Indonesia has taken to the international markets enthusiastically in 2012 as it seeks to capitalise on low yields to support the national budget, help plug the deficit and fund infrastructure spending.

In April, the government issued a two-tranche $2.5bn conventional bond, including a $2bn, 10-year issue and a $500m, 30-year note. As of early September, the former, originally priced at 3.75%, was yielding around 3.2%, while the latter was yielding 6.7%, first priced at 5.25%.

As the international press has reported, Indonesia’s low credit-default swaps (CDSs, the cost of insuring the country’s debt in case of default) are currently quite low – a sign of investor confidence. Five-year CDSs stood at around 170 basis points in early September, down from 255-plus in June.

The relatively low cost of issuing debt (and sukuk) provides Indonesia with an opportunity to fund public spending.

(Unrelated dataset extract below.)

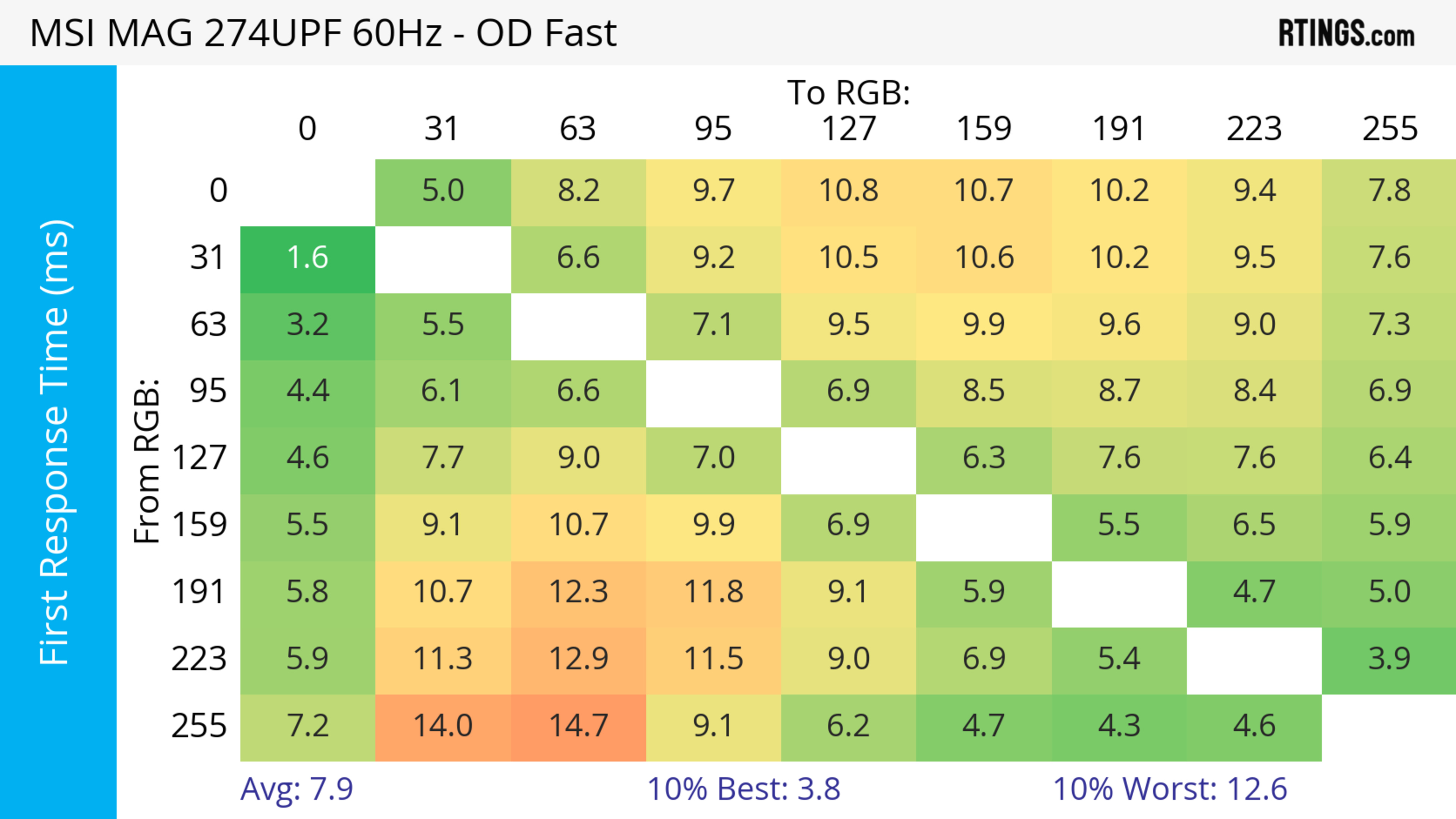
Task: Select the 127 column header
Action: (x=849, y=129)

In August, President Susilo Bambang Yudhoyono pledged to increase capital spending by 15% to Rp193.8bn ($20.2m) in 2013, with much of the cash focused on improving the road network and constructing 15 new airports. Priorities include tackling Jakarta’s chronic traffic problems and enhancing connectivity across the archipelago.

This year’s sovereign bond and sukuk issues are likely to be followed by more next year. According to the draft of the 2013 budget released on August 17, the government will seek to bring in a net Rp177.3trn ($18.55bn) through local and foreign sales, one-third more than original plans and 11% above the amount likely to be raised this year.

Indonesia is benefitting from its increasingly sound macroeconomic fundamentals, and the resultant decision of ratings agencies Fitch (in December 2011) and Moody’s (in January this year) to raise its sovereign credit rating to investment grade. The upgrade may have been an important tipping point for sovereign bonds, putting them on the radar for the many international funds and vehicles that only take on higher-grade debt.

However, the rating still stands at BBB-, at the lower end of the investment-grade spectrum, and the government is seeking to move higher up over the coming years through coordinated efforts of official institutions.

Conveniently, the ongoing bond issues may both directly and indirectly help enhance Indonesia’s rating in the medium to long term. Directly, continued foreign appetite for Indonesian debt and sukuks indicates and reinforces confidence in the country, while indirectly, investments in infrastructure should help tackle bottlenecks that contribute to one of the most significant risk factors for the economy – inflation. Inflation unexpectedly picked up in August to 4.58%, and may rise to above 5% next year, according to international press reports. Standard & Poor’s, another ratings agency, suggested in April that Indonesia should look to shift budget spending towards infrastructure investment and away from subsidies.

With bond markets looking favourably upon Indonesia, and road infrastructure a priority, state-owned highway company Jasa Marga (JM) announced in early September that it is also lining up a debt issue. The local press reported that JM was looking to issue new debt papers to refinance Rp1.77trn ($185.14m) of bonds due to mature at the second half of 2013. The firm’s management are keen to secure the continued backing of the financial markets as JM pushes on with its 10 construction projects currently underway.

While sovereign issues are performing well, Indonesia will also be hoping to encourage more bond launches by Indonesian private firms, which can take advantage of the relatively benign economic climate and investor appetite for opportunities in one of the world’s most dynamic emerging markets. Currently, the stock market continues to face the challenge of relatively low liquidity, making debt and sukuk issues an attractive potential outlet for companies looking to raise capital. However, firms will need to ensure that they adhere to international standards of transparency and accounting if they are to attract foreign investment.

Public and private issuers alike will also be aware that while Indonesia continues to perform remarkably well in the face of international economic uncertainty, it is not immune from it, as a September report from the Asian Development Bank (ADB) noted. “Our local currency bond markets are emerging as a safe haven in the midst of the crisis, but we should not be complacent,” said Iwan Azis, the head of the office of regional economic integration at the ADB, when speaking with the international press.

A degree of caution about the global outlook is well placed, and Indonesia can do more to improve its sovereign rating and encourage the private sector to take to the bond markets to help them grow. Then the country should be able to take even better advantage of its rising profile among international investors.